The 2020 Cadillac CT5 has a tough assignment. Not only does it need to replace two cornerstones of Cadillac's sedan lineup — the now-discontinued ATS and CTS sedans — but it needs to offer a compelling alternative to midsize luxury sedans such as the BMW 5 Series and the Audi A6.
To that end, the CT5 will offer two engines, three trim levels and more room than the outgoing CTS. The interior appears substantially better than the ATS and CTS cabins. The CT5 also comes with all the business you'd expect of a midsize luxury sedan: heated, ventilated and massaging front seats; a 10-inch infotainment display; optional leather upgrades; and optional all-wheel drive for wet-weather climates.
We haven't driven the CT5 yet but expect it to maintain Cadillac's modern character of crisp-handling sedans with precise steering. Driver-selectable modes will optimize steering, transmission, and even brake calibration at the touch of a button. The Sport trim will even come with high-performance Brembo brakes. A future CT5-V high-performance variant will ramp up the performance numbers, although not to the degree of the outgoing 640-horsepower CTS-V.
Another of the CT5's likely advantages is Cadillac's Super Cruise auto-drive system. Super Cruise uses GPS and high-resolution map data to self-steer the car on designated highways, which should be a boon for stressed commuters. Super Cruise, however, isn't likely to appear until the 2020 calendar year.
Whether the CT5 can carve out its niche next to its German rivals remains to be seen, but it looks to be a solid choice if you're looking for a strong combination of luxury, performance and technology.
The 2020 Cadillac CT5 comes in three trim levels: Luxury, Premium Luxury and Sport. A turbocharged 2.0-liter four-cylinder engine (237 hp, 258 lb-ft of torque) is the standard engine available at launch. It's paired to a 10-speed automatic transmission and rear-wheel drive. All-wheel drive is optional. Cadillac says an optional 3.0-liter turbo V6 (335 hp, 400 lb-ft) for Premium Luxury and Sport trims will be available later in the model year. The forthcoming CT5-V will have an upgraded version of this engine that makes an estimated 355 hp.
For a base trim, the Luxury comes well-equipped with features such as 18-inch alloy wheels, dual-zone automatic climate control, push-button start, and a 12-way power-adjustable driver's seat. Tech features include a 10-inch infotainment display, Apple CarPlay and Android Auto, and a Wi-Fi hotspot. Near-field Bluetooth device pairing is a nice touch at this level, too. (Just place your phone in the immediate area of a sensor to pair it.)

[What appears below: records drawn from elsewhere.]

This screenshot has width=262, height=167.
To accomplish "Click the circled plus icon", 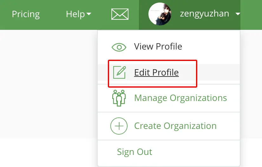I will click(119, 126).
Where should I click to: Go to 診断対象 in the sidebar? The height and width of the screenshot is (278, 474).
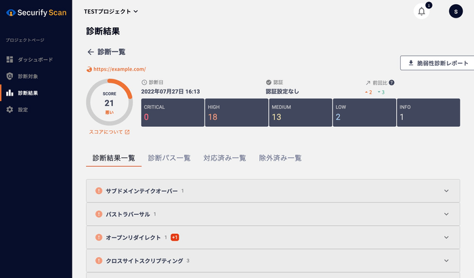tap(33, 76)
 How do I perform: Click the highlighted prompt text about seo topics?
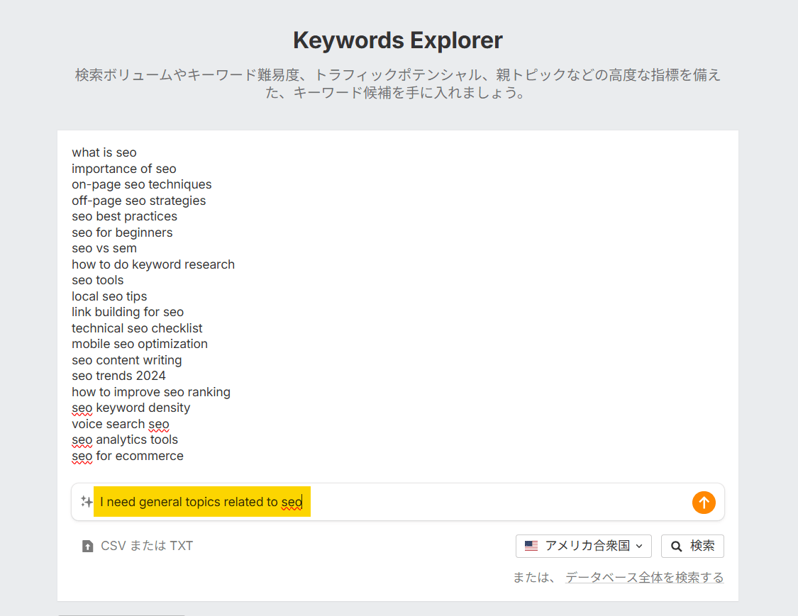point(201,502)
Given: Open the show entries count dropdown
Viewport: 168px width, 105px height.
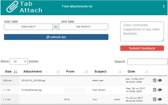Looking at the screenshot, I should click(x=19, y=61).
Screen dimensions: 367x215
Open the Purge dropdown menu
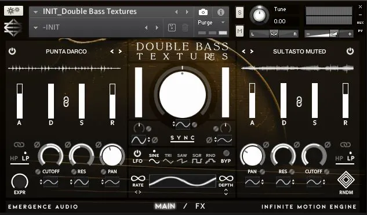click(x=223, y=23)
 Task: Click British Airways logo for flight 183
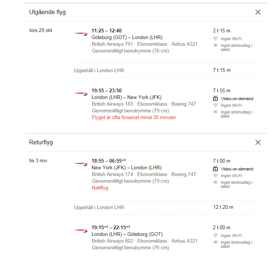pos(81,94)
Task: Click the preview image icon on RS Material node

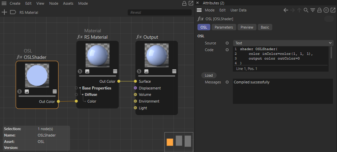Action: [x=87, y=71]
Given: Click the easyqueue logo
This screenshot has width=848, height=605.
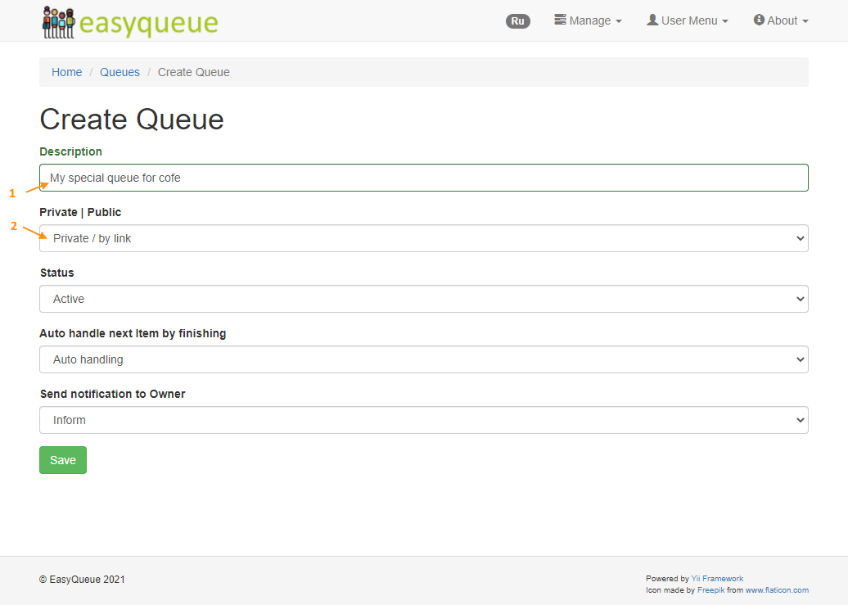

Standard driver assist features include automatic emergency braking and Teen Driver, which allows you to limit certain functions and features when a young driver is behind the wheel.
There's not a big difference between Luxury and Premium Luxury trims since the latter mostly adds a couple of extra driver aids and wireless device charging. More important, the Premium Luxury opens up access to an array of options unavailable to the Luxury trim. These include adaptive cruise control, lane keeping assist, a head-up display and a premium audio system.
The Sport trim is similarly equipped to the Premium Luxury. Notable exceptions include high-performance Brembo brakes, a spoiler, magnesium paddle shifters, and the optional Platinum package, which adds just about every option available for the CT5.
Once a benchmark of midsize luxury sedan performance, the 5 Series has prioritized comfort and ride quality over handling and finesse over its last two generations. And while the results are commendable — we drove one for a year and rarely had a harsh word for it — the reality is that the 5 Series isn't a sport sedan. Like the ATS before it, the CT5 may be able to revive some of that old BMW handling and dynamic spirit. Sport-minded drivers, take note.
While BMW, Mercedes and Audi all vie for the top spot among midsize luxury sedans, the Audi has carved out a cool, modern niche of its own. Today's A6 is handsome, sleek, and loaded with cutting-edge infotainment tech. But Cadillac is no slouch in design, and we expect the CT5 to hang with the A6 on both style and technology. The main difference will likely be in price, with a loaded CT5 undercutting a no-frills A6 by several thousand dollars.
The Europeans get all the luxury love, but Lexus knows a thing or two about maximizing comfort. And while the GS 300 can be fun in the curves, its traditional strengths have been ample — quiet power, a soft ride and cabin serenity. The CT5 should be a good match on the latter, but our experience with Cadillac's ride quality has been mixed. On the flip side, the CT5 promises more thrills and fun on tight, winding roads.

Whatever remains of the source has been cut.